▶ BRIEF
List each line in the data below that contains the string "sidebar". Case must match.

[Extracted records]
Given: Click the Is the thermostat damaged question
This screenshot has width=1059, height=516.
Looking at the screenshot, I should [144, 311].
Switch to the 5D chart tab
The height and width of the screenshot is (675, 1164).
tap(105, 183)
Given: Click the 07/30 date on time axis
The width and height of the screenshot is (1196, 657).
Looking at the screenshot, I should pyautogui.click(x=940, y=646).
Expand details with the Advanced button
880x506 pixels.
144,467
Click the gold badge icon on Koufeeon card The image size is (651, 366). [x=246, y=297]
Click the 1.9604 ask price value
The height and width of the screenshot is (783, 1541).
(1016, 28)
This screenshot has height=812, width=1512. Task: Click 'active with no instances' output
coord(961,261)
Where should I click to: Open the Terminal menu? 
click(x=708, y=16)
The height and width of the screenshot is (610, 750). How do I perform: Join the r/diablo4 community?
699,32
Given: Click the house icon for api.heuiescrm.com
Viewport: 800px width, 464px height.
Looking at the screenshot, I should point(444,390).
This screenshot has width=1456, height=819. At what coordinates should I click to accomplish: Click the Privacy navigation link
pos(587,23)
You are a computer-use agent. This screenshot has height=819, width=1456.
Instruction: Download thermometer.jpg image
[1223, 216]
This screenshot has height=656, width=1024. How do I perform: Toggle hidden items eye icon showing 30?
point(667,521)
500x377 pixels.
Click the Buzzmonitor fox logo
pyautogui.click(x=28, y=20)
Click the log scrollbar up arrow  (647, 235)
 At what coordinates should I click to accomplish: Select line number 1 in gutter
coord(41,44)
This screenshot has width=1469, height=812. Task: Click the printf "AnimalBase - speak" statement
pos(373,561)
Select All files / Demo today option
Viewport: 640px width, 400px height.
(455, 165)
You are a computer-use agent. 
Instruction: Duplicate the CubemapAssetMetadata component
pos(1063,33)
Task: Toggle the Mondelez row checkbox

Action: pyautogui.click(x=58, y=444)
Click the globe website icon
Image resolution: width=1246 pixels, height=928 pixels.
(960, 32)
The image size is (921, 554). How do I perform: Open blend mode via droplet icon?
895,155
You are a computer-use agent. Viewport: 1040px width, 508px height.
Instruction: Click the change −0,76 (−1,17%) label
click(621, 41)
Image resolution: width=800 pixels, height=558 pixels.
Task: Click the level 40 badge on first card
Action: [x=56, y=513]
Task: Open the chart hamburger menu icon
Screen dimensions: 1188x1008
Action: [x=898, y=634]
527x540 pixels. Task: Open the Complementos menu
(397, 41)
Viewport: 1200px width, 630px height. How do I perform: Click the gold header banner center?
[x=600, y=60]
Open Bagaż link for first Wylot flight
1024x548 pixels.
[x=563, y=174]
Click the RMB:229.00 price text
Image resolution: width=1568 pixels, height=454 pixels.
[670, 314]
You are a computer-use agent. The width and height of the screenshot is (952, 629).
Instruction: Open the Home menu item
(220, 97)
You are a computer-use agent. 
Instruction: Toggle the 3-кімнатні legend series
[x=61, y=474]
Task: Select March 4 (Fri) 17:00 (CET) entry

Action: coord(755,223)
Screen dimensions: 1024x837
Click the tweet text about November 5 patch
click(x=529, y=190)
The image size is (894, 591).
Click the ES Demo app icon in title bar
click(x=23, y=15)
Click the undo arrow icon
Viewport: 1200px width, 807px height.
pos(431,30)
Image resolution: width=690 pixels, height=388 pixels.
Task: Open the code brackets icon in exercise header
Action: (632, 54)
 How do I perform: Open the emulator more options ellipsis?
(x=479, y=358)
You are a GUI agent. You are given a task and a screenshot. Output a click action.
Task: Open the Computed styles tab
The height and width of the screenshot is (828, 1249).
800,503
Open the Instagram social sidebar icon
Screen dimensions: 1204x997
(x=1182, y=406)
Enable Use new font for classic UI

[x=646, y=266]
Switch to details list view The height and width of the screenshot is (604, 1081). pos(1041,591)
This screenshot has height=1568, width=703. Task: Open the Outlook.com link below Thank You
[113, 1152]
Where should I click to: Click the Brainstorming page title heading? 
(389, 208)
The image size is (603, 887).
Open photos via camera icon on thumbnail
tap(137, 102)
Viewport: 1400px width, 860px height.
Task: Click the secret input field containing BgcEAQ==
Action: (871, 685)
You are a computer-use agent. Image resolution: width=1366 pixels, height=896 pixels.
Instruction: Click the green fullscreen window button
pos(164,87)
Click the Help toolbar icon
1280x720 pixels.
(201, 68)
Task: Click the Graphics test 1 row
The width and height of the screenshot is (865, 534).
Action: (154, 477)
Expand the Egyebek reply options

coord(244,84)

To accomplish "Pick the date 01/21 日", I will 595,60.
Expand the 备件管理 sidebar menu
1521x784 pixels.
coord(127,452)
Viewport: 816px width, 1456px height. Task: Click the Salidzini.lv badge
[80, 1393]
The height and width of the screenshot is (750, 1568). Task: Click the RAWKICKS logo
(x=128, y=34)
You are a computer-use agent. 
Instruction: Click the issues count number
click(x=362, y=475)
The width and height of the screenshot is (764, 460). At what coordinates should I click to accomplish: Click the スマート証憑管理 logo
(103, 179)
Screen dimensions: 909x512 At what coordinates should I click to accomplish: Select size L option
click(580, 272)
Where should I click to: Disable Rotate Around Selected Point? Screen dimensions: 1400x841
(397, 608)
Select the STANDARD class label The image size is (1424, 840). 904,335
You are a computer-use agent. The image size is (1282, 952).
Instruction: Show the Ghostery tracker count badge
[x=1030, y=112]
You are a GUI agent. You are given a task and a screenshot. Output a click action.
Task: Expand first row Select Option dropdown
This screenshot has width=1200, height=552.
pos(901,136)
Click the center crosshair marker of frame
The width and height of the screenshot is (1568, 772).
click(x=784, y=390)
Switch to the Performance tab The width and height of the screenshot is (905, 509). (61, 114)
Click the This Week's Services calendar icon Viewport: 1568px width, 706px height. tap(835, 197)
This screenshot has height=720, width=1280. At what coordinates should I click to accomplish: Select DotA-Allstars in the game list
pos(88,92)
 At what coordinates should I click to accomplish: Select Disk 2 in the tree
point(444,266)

▶ EXERCISE OUTPUT
Open the Instagram social sidebar icon
Expand the 备件管理 sidebar menu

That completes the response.